Selected extract –
X3 column rigidity?

# Thread: X3 column rigidity?

1. ## X3 column rigidity?

I've heard a few people say that when they push on the side of the column of the X3 with very minimal force, they measure a deflection of a few thou. Any idea where this is from?

2. The column is open "U" channel and this results in the some flex. A closed box would be a lot stronger.

3. Hi Rod,
While I agree that the closed box design would improve rigidity, there is definitely another source of the flex. If we assume that most of the flex is coming from the column and model the column as a cantilever U-beam, the deflection located at a load applied at 20 in (about 2/3 of the way up) from the fixed end would be:

y= Fx^2/6EI *(x-3a)

For the X3, the column is approx 5.5in wide and 3.75in deep. Wall thickness is about 0.5in. This is a conservative estimate, since there are ribs inside the column to keep it more rigid. This gives a moment of inertia of

I=1/12 * (0.5)(4.5)^3 + 2*[ 1/12 (3.75)(0.5)^3 + (0.5)(3.75)(2.5^2)]
= 27.32in^4

(it turns out, adding a closed box design would only give 14% increase in sideway rigidity, since most of the strength comes from the sides)

a=20in
x=a
E for cast iron = 13E6psi

Say we apply a load of 100lbs

Deflection would be given as:
y = 100*20^2 / 6*13E6 * 27.32 *2*20
= 0.00075"

Data –
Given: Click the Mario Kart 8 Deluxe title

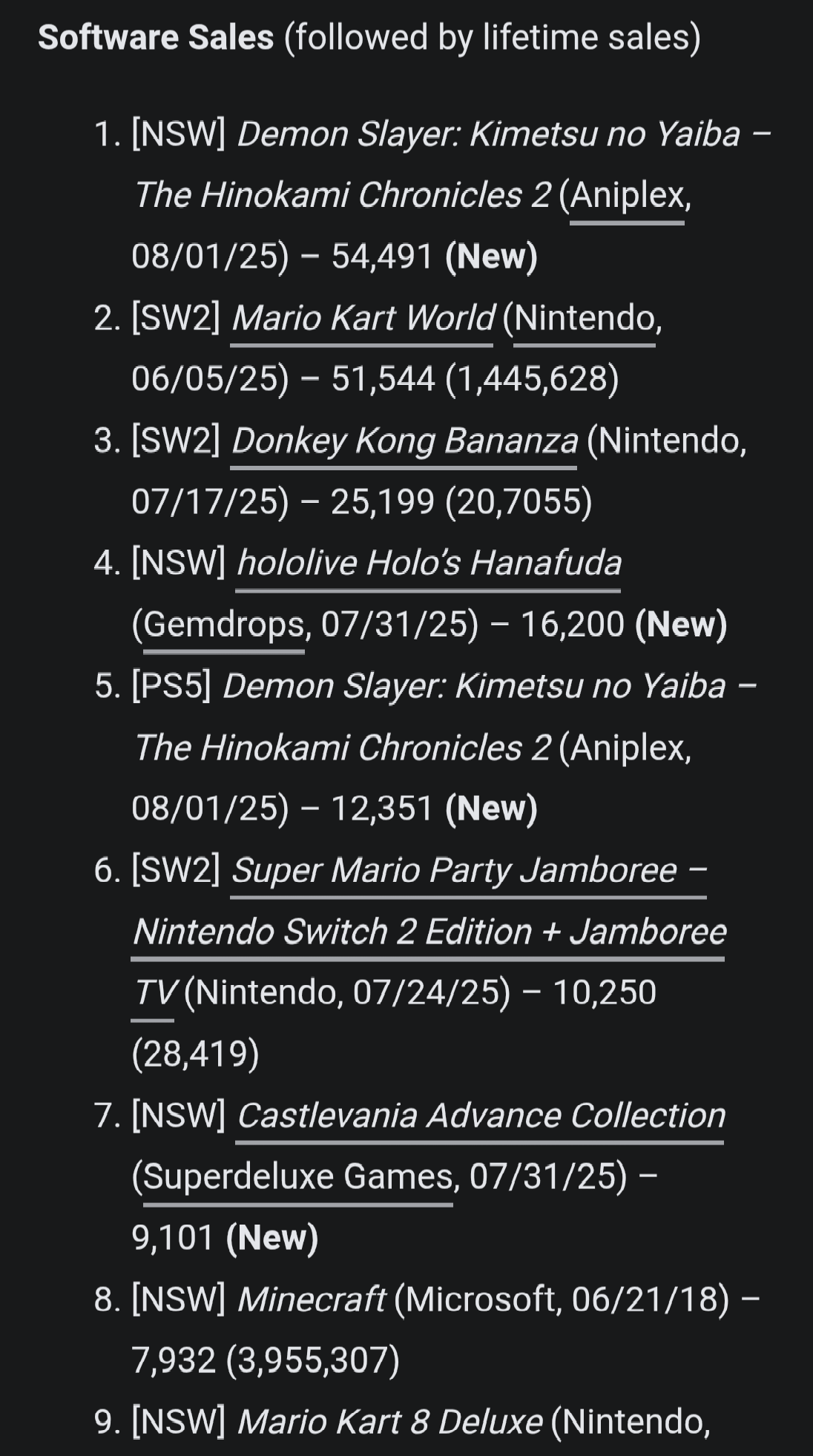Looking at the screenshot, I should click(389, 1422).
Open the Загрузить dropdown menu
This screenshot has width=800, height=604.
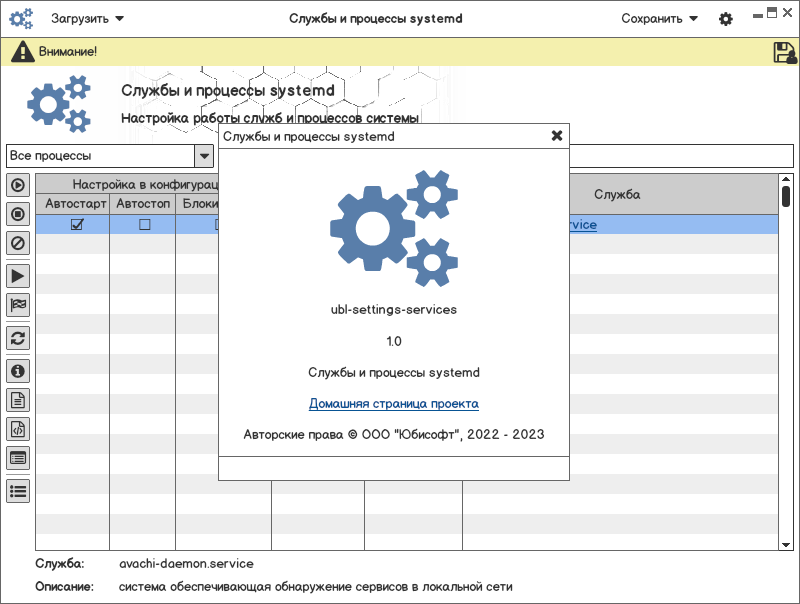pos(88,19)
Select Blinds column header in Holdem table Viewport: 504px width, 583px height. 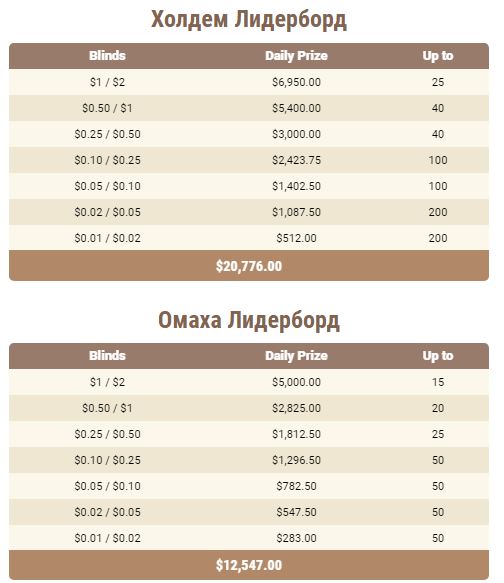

Set tasks –
1) List each dimension of the X3 column given in the X3 column rigidity thread, with its value.
2) Reproduce everything in the X3 column rigidity thread from "I've heard a" down to "this is from?".
The listing that comes after the thread is separate material.

The replies –
1)
- Width: approx 5.5 in
- Depth: 3.75 in
- Wall thickness: about 0.5 in

2)
I've heard a few people say that when they push on the side of the column of the X3 with very minimal force, they measure a deflection of a few thou. Any idea where this is from?